◆ DIRECTIONS: Copy out every one of the entries below character for character, without changing, adding, or dropping anything.

** begin DATA LISTING **

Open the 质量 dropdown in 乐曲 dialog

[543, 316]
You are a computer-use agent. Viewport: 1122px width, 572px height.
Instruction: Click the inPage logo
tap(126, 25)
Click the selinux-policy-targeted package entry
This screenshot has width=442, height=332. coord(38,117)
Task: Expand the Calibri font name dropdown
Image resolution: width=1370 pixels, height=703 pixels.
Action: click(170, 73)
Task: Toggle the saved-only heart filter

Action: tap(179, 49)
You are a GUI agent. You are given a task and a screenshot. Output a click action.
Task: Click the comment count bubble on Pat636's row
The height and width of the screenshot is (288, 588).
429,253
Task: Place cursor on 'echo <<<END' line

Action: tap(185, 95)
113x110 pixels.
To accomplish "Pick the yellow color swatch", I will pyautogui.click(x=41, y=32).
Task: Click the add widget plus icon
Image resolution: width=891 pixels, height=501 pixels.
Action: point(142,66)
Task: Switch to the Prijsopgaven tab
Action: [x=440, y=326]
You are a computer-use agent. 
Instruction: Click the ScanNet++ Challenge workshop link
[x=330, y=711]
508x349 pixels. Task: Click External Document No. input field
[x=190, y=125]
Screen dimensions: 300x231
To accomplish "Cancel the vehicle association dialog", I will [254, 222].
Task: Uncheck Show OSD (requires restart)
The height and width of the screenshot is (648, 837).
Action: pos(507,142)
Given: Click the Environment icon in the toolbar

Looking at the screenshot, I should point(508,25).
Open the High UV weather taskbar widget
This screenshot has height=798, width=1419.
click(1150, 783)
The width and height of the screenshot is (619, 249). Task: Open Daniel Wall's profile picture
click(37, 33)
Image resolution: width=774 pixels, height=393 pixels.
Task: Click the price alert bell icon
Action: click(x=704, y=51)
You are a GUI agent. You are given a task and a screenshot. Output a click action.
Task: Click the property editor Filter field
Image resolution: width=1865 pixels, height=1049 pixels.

** end DATA LISTING **

◆ WRITTEN SOLUTION:
Open the 质量 dropdown in 乐曲 dialog

[543, 316]
You are a computer-use agent. Viewport: 1122px width, 572px height.
Instruction: Click the inPage logo
tap(126, 25)
Click the selinux-policy-targeted package entry
This screenshot has width=442, height=332. coord(38,117)
Task: Expand the Calibri font name dropdown
Image resolution: width=1370 pixels, height=703 pixels.
Action: click(170, 73)
Task: Toggle the saved-only heart filter

Action: tap(179, 49)
You are a GUI agent. You are given a task and a screenshot. Output a click action.
Task: Click the comment count bubble on Pat636's row
The height and width of the screenshot is (288, 588).
429,253
Task: Place cursor on 'echo <<<END' line

Action: tap(185, 95)
113x110 pixels.
To accomplish "Pick the yellow color swatch", I will pyautogui.click(x=41, y=32).
Task: Click the add widget plus icon
Image resolution: width=891 pixels, height=501 pixels.
Action: point(142,66)
Task: Switch to the Prijsopgaven tab
Action: [x=440, y=326]
You are a computer-use agent. 
Instruction: Click the ScanNet++ Challenge workshop link
[x=330, y=711]
508x349 pixels. Task: Click External Document No. input field
[x=190, y=125]
Screen dimensions: 300x231
To accomplish "Cancel the vehicle association dialog", I will [254, 222].
Task: Uncheck Show OSD (requires restart)
The height and width of the screenshot is (648, 837).
Action: pos(507,142)
Given: Click the Environment icon in the toolbar

Looking at the screenshot, I should point(508,25).
Open the High UV weather taskbar widget
This screenshot has height=798, width=1419.
click(1150, 783)
The width and height of the screenshot is (619, 249). Task: Open Daniel Wall's profile picture
click(37, 33)
Image resolution: width=774 pixels, height=393 pixels.
Task: Click the price alert bell icon
Action: click(x=704, y=51)
You are a GUI agent. You are given a task and a screenshot. Output a click action.
Task: Click the property editor Filter field
Image resolution: width=1865 pixels, height=1049 pixels.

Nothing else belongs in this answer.